──────── EXTRAIT DE PAGE ────────
A deux ans de la fin de son
quinquennat, avec une cote de confiance de 20%, un budget devant se plier à
l’austérité allemande, et une furieuse envie de rempiler, François Hollande se retourne
vers les réformes qui ne coûteront rien à l’Etat. Elles sont censées lui
ramener son électorat socialiste de base et grappiller celui plus facile de la
jeunesse qui ne traîne pas avec lui des dizaines d’années de déceptions. Il a
donc choisi la réforme de l’enseignement, et de la santé. Malheureusement les
choses ne se présentent pas bien, non pas que ces réformes ne seront pas
finalement votées puisqu’il dispose d’une majorité théorique à l’Assemblée
Nationale, mais ça renâcle au parti socialiste et dans l’électorat de
l’Education Nationale.
L’opposition
s’est emparée évidemment de l’aubaine sans apporter des solutions originales et
n’ayant pas prouvé dans les réformes de l’enseignement que nous avions
progressé ou, s’il y a eu mouvement, il s’agit de recul. Dans ce domaine toute
éventualité de réforme se traduit toujours par une demande d’augmentation du
personnel par les syndicats d’enseignants. Si ce préalable n’est pas franchi,
la réforme ne peut passer qu’au forceps et est suivie de grèves à répétition. Or
cette fois les budgets sont ric-rac. Il faut donc se battre sur le fond en
terrain découvert. Le processus de concertation ayant été délibérément
court-circuité, les belligérants arrivent armés. Le Haut Conseil des programmes
a pondu sa logorrhée habituelle traduite dans des termes abscons ce qui ne
facilite pas la compréhension des citoyens.
Cela fait des dizaines
d’années que l’enseignement souffre de réformes incessantes que le corps
enseignant a essayé de digérer tant bien que mal. Il vient s’ajouter d’année en
année une modification de notre société où la présence parentale auprès des
enfants diminue et où l’éducation d’un nombre croissant d’enfants nécessite
d’être largement complétée à l’école. Le temps consacré à l’éducation croît au
détriment de l’enseignement. Le manque d’éducation se traduit par une
indiscipline qui pollue le passage du savoir. Si l’on ajoute une hiérarchie de
plus en plus administrative et ignorante des difficultés de l’enseignement,
plus une difficulté croissante de recrutement, on voit que bien des raisons de
baisse de la qualité de l’enseignement ne sont pas inhérentes aux programmes
sans cesse remaniés. Il faudrait plutôt agir d’une part du côté de l’autorité
et de la qualité des enseignants qui baisse avec une diminution des candidats,
d’autre part dans les cursus proposés aux enfants pour mettre en concordance
leurs qualités et les besoins des métiers.
────────
** EXERCICES **
#1 Pouvez-vous recopier fidèlement, dans le texte sur la réforme de l'enseignement, le passage qui s'ouvre sur les mots contenant "A deux ans de" et se ferme sur "l’Education Nationale." ?
#2 Pourriez-vous poursuivre le texte sur la réforme de l'enseignement après sa dernière phrase ?
──────── DONNÉES FOURNIES ────────
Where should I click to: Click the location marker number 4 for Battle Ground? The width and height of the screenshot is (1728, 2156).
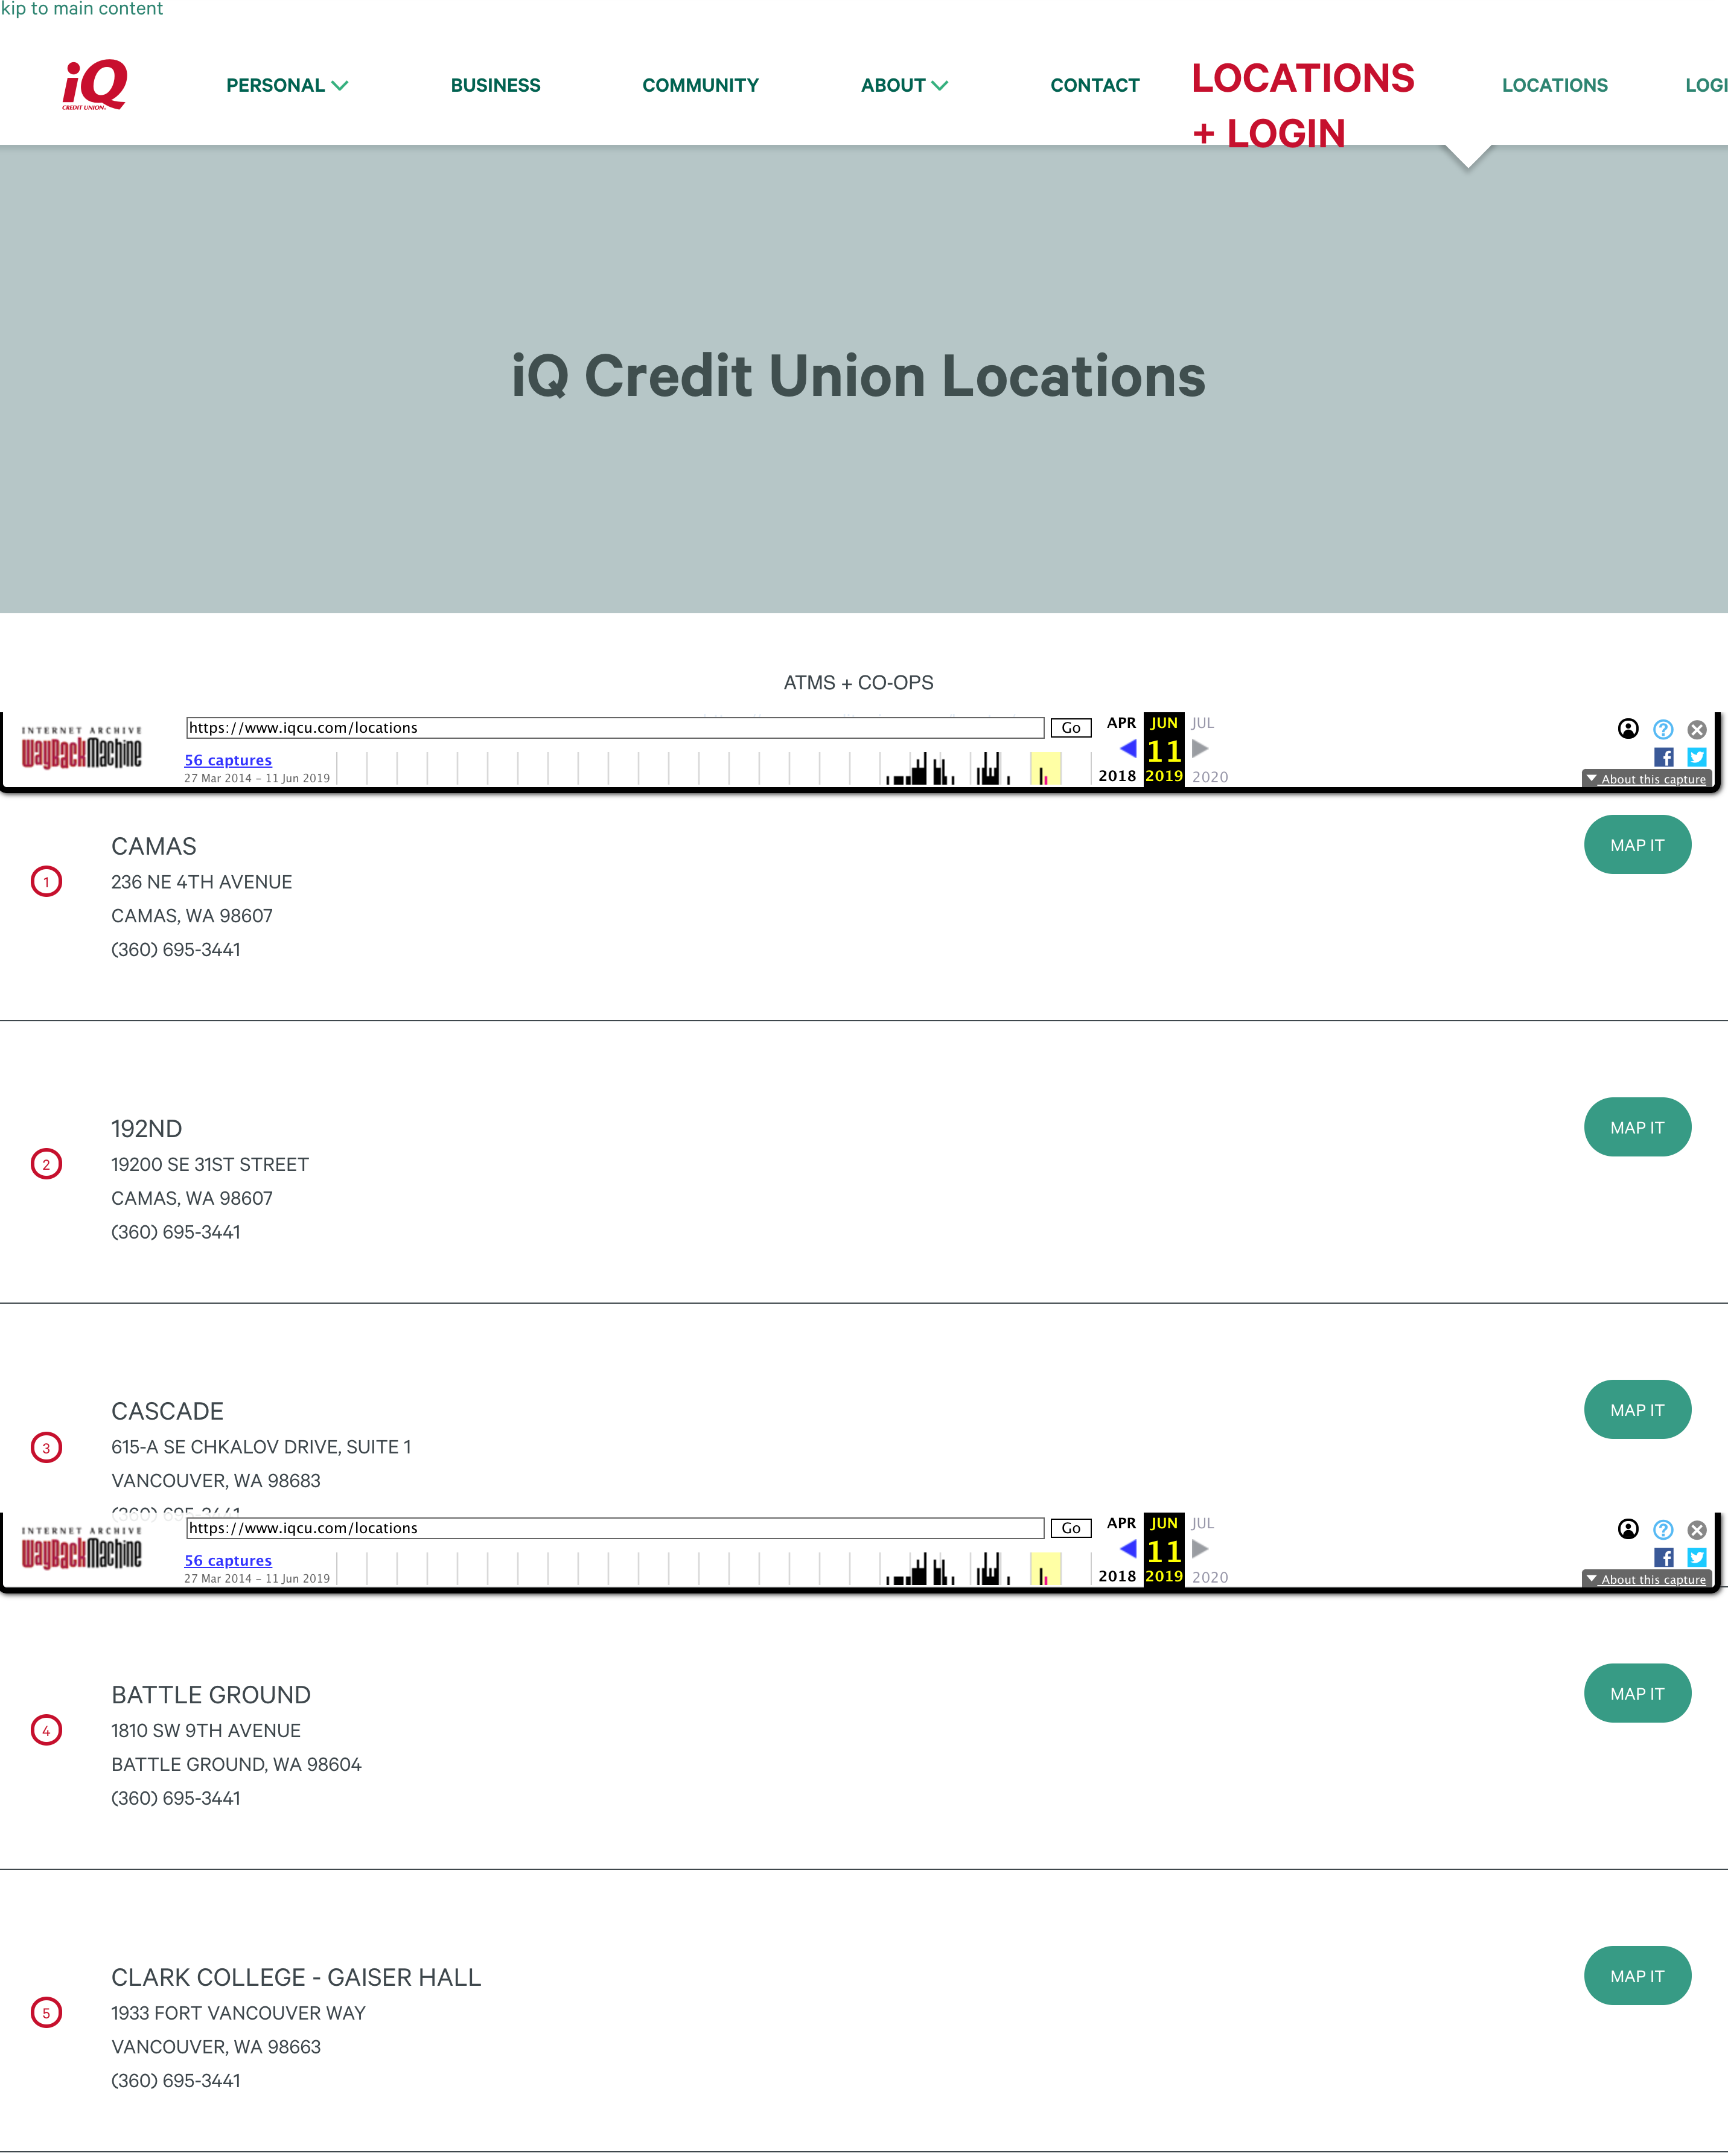pyautogui.click(x=46, y=1730)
────────
** RÉPONSES DANS L'ORDRE **
#1
A deux ans de la fin de son
quinquennat, avec une cote de confiance de 20%, un budget devant se plier à
l’austérité allemande, et une furieuse envie de rempiler, François Hollande se retourne
vers les réformes qui ne coûteront rien à l’Etat. Elles sont censées lui
ramener son électorat socialiste de base et grappiller celui plus facile de la
jeunesse qui ne traîne pas avec lui des dizaines d’années de déceptions. Il a
donc choisi la réforme de l’enseignement, et de la santé. Malheureusement les
choses ne se présentent pas bien, non pas que ces réformes ne seront pas
finalement votées puisqu’il dispose d’une majorité théorique à l’Assemblée
Nationale, mais ça renâcle au parti socialiste et dans l’électorat de
l’Education Nationale.

#2
Le
constat de l’échec de l’Education Nationale est dramatique, c’est vrai. Les
derniers constats de celle-ci nous disent que le niveau des élèves les plus
doués, soit environ 1 sur 10, n’a pas baissé. On sait que ces enfants n’ont
besoin que d’un guide pour leur indiquer ce qu’ils doivent savoir, ils peuvent
ensuite se débrouiller seuls. L’enseignant est là surtout pour les autres. Réalisée
tous les 6 ans par le ministère, l’enquête affirme que le pourcentage d'élèves
de 3ème ayant un "faible ou très faible" niveau en maths est passé de
15 % en 2008 à 19,5 % aujourd'hui. En clair, 1 enfant sur 5 en 3ème n'est pas
capable de résoudre un problème de CM2… Le plus inquiétant est l’évolution
négative à laquelle nous assistons car nous savions déjà par l’enquête mondiale
PISA que nos moins de 15 ans ne plaçaient plus la France dans les premiers pays
du monde.
Malheureusement nous allons
avoir encore une réforme mal préparée, mal médiatisée et qui se base sur une
notion idéologique d’égalitarisme qui ne fera que nuire au temps consacré par
les enseignants aux élèves moyens qui sont les plus nombreux et pour lesquels
l’enseignant est absolument nécessaire. Dès l’enfance les qualités
intellectuelles, manuelles et artistiques prédestinent l’enfant à un
enseignement adapté pour certains types de métiers. S’il y a des connaissances
fondamentales à acquérir il y a des manières et un timing différent dans
l’enseignement à appliquer selon les enfants. C’est là que le collège unique et
la propension à vouloir que tout le monde apprenne de la même façon, les mêmes
programmes et au même moment, auquel on associe une tendance à supprimer
l’évaluation périodique, défient le bon sens.
Sans critère de choix avec
des passages obligés trop longs dans la scolarité et des possibilités de
bifurcation insuffisantes et souvent dévalorisées à priori, nous aboutissons
aux bac(s) pour 80% des élèves, grâce à une surévaluation des notes. Les bac(s)
ont des valeurs très différentes et certains ouvrent des métiers auxquels les
élèves auraient pu aspirer bien avant en passant par l’apprentissage. Les
universités regorgent d’étudiants qui ont tellement de mal à passer la première
année que le niveau doit aussi être abaissé. Ceci ne nous conduit qu’à une
baisse de qualité générale et des étudiants bac+5 qui ne trouvent pas de
travail.
Ce n’est pas les
aménagements d’horaires, les matières étudiées par thème et les groupes de
travail multidisciplinaires qui changeront significativement le niveau des
élèves. Il est un âge où l’on doit savoir, lire et compter. Pour les plus doués
c’est un acquis en cours préparatoire, pour d’autres ce sera au cours moyen
mais il est inadmissible qu’en sixième 25% des enfants ne comprennent pas ce
qu’ils lisent ou ânonnent. Ils n’ont rien à faire dans le type d’enseignement
proposé auquel ils sont dès le départ désadaptés. Pour eux il faut leur ouvrir
d’autres voies, d’autres types d’apprentissage du savoir, d’autres centres
d’intérêts ou la réussite les poussera alors vers le haut, c’est-à-dire
l’exploitation maximum de leurs qualités. C’est d’abord sur l’école primaire
que doit commencer la réforme, par la base des acquis fondamentaux.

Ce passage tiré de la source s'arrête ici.